New, flexible licensing model
CrowdStrike also announced FalconFlex, a new licensing model for Falcon modules. This more flexible model will allow customers to repurpose purchased licenses in other modules. This pay-for-what-you-use model should reduce friction in the acquisition and management of new or different capabilities. This is a great move that will help customers and likely lead to more use of additional Falcon modules.
What's in store for the future?
CloudStrike's Kurtz wrapped up with a vision for the future, describing where CrowdStrike will focus, which included the following steps:
- continue to stop breaches;
- build more AI and automation;
- focus on making things faster and more secure;
- continue to grow the ecosystem; and
- build a platform that grows with the customer.
This year's conference brought another impressive set of announcements further positioning CrowdStrike to continue its role as a powerhouse security company. The company continues to rapidly innovate and grow its footprint in the security landscape, while expanding into new markets with the move into IT. I'll be monitoring CrowdStrike closely to understand how much of this vision and promise comes to fruition, while sharing my perspective on how companies of all sizes can get the most out of their CrowdStrike investments, and how to weave them into the rest of the security stack.

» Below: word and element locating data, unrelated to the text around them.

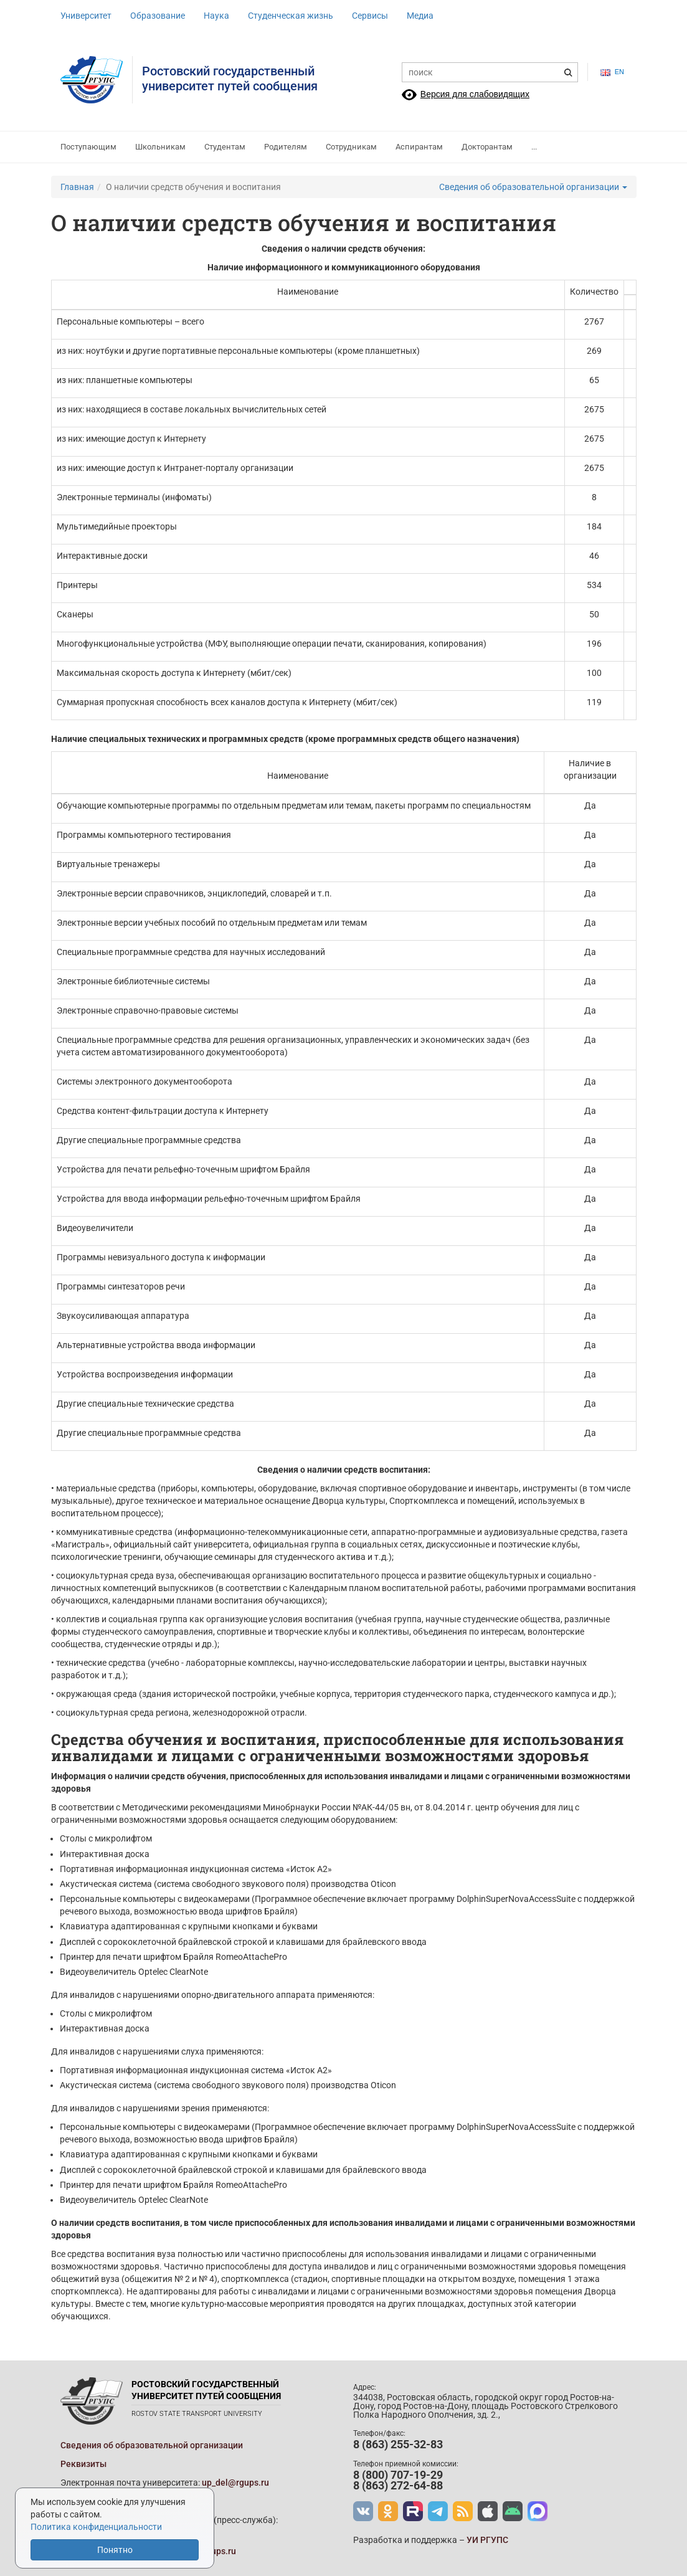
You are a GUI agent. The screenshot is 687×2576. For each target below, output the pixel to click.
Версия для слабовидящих (474, 94)
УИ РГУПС (487, 2540)
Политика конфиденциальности (96, 2527)
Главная (77, 187)
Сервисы (370, 16)
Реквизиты (83, 2464)
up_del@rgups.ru (235, 2483)
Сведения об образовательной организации (533, 187)
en (612, 72)
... (534, 146)
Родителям (285, 146)
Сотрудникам (351, 146)
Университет (85, 16)
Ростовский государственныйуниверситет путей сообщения (230, 78)
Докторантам (487, 146)
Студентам (224, 146)
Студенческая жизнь (290, 16)
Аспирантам (419, 146)
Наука (216, 16)
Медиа (420, 16)
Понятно (115, 2550)
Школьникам (160, 146)
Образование (157, 16)
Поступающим (88, 146)
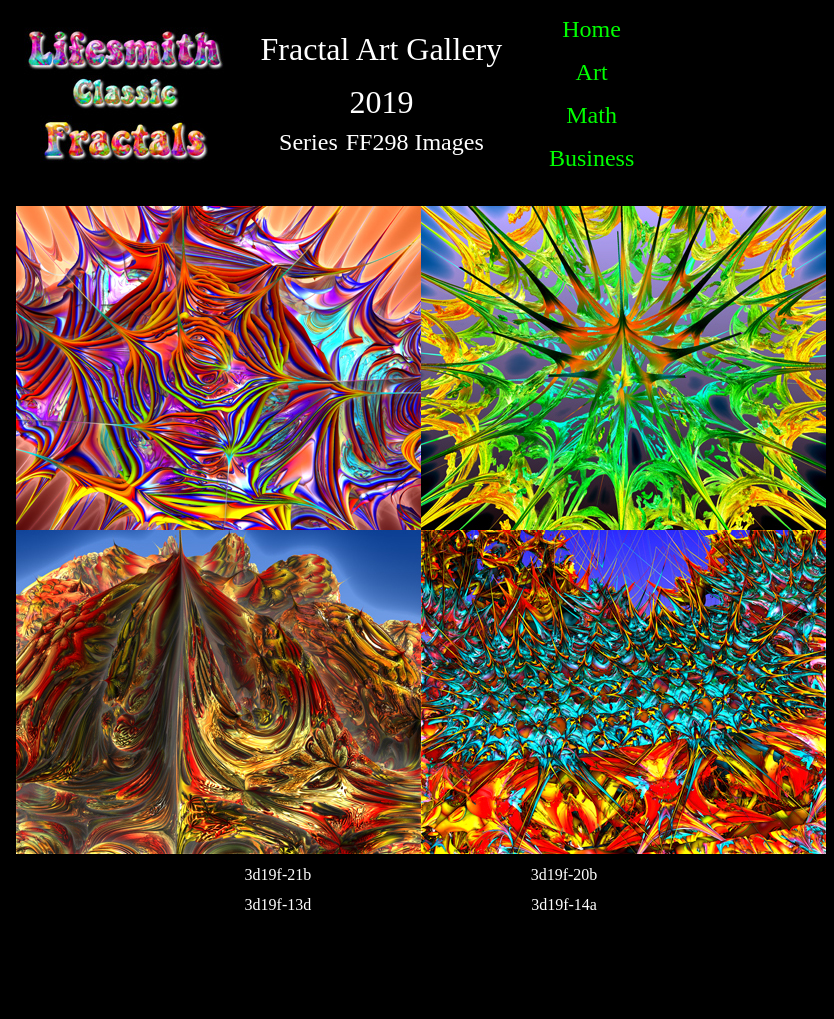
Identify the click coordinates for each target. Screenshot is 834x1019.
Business (591, 158)
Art (592, 72)
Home (591, 29)
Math (591, 115)
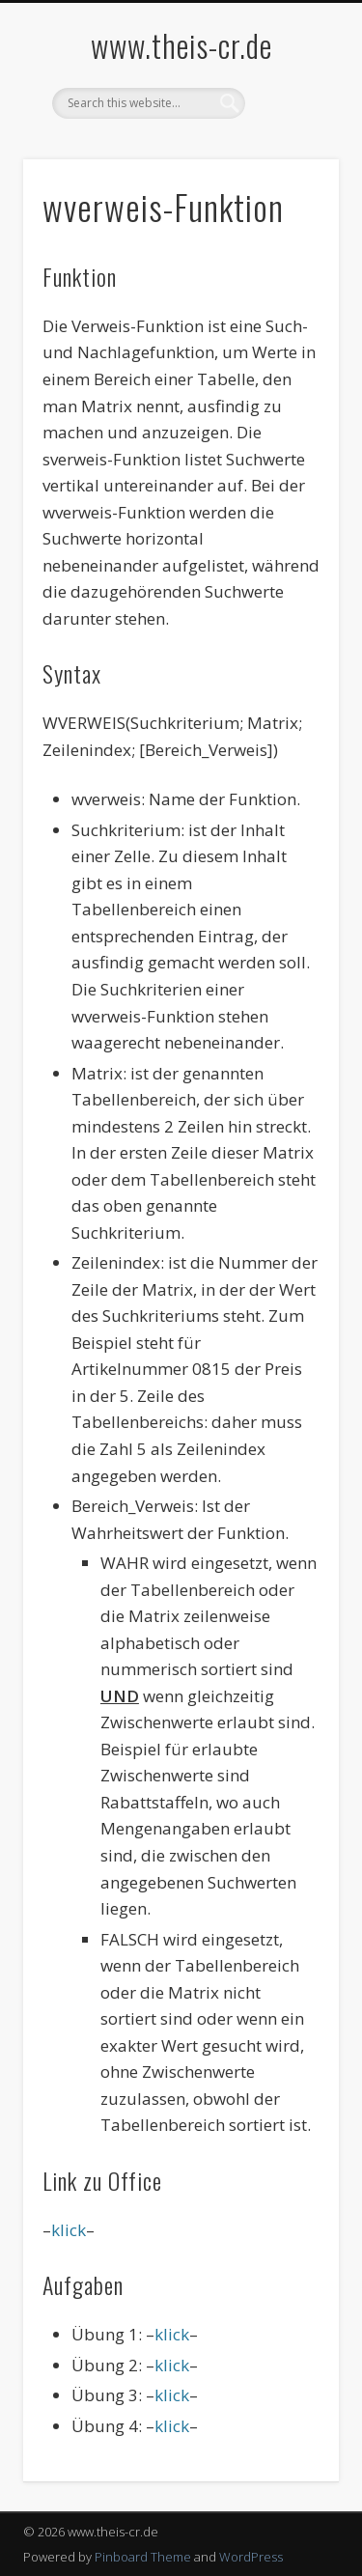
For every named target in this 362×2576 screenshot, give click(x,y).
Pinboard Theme (143, 2556)
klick (68, 2230)
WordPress (251, 2556)
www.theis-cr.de (181, 45)
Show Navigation (292, 172)
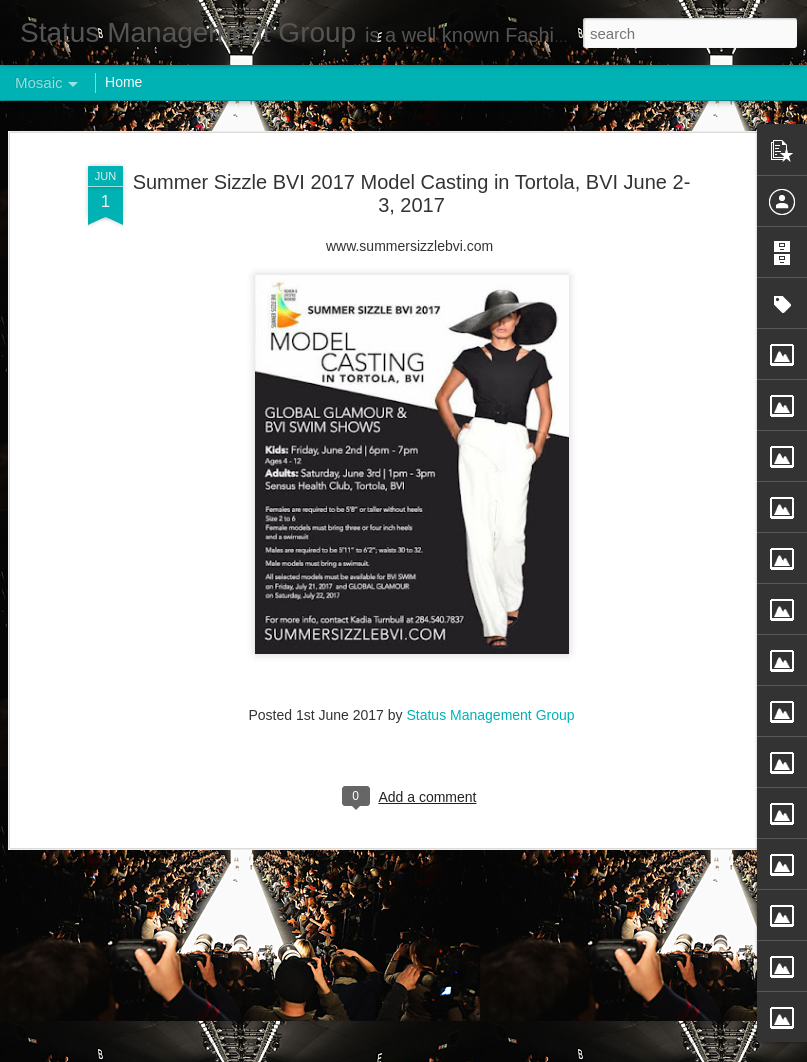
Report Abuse (524, 1051)
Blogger (466, 1051)
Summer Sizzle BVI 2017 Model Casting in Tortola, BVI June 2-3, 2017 (412, 164)
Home (123, 82)
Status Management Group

While I'm a believer in the need for more integrated, collaborative security platforms, ultimately I see convergence in the security stack leading to a smaller number of mini platforms. This leaves room for multiple platform vendors to deliver higher-value solutions, embracing the need to work together openly with other security platforms while leaving room for the use of emerging security solutions that can solve new problems.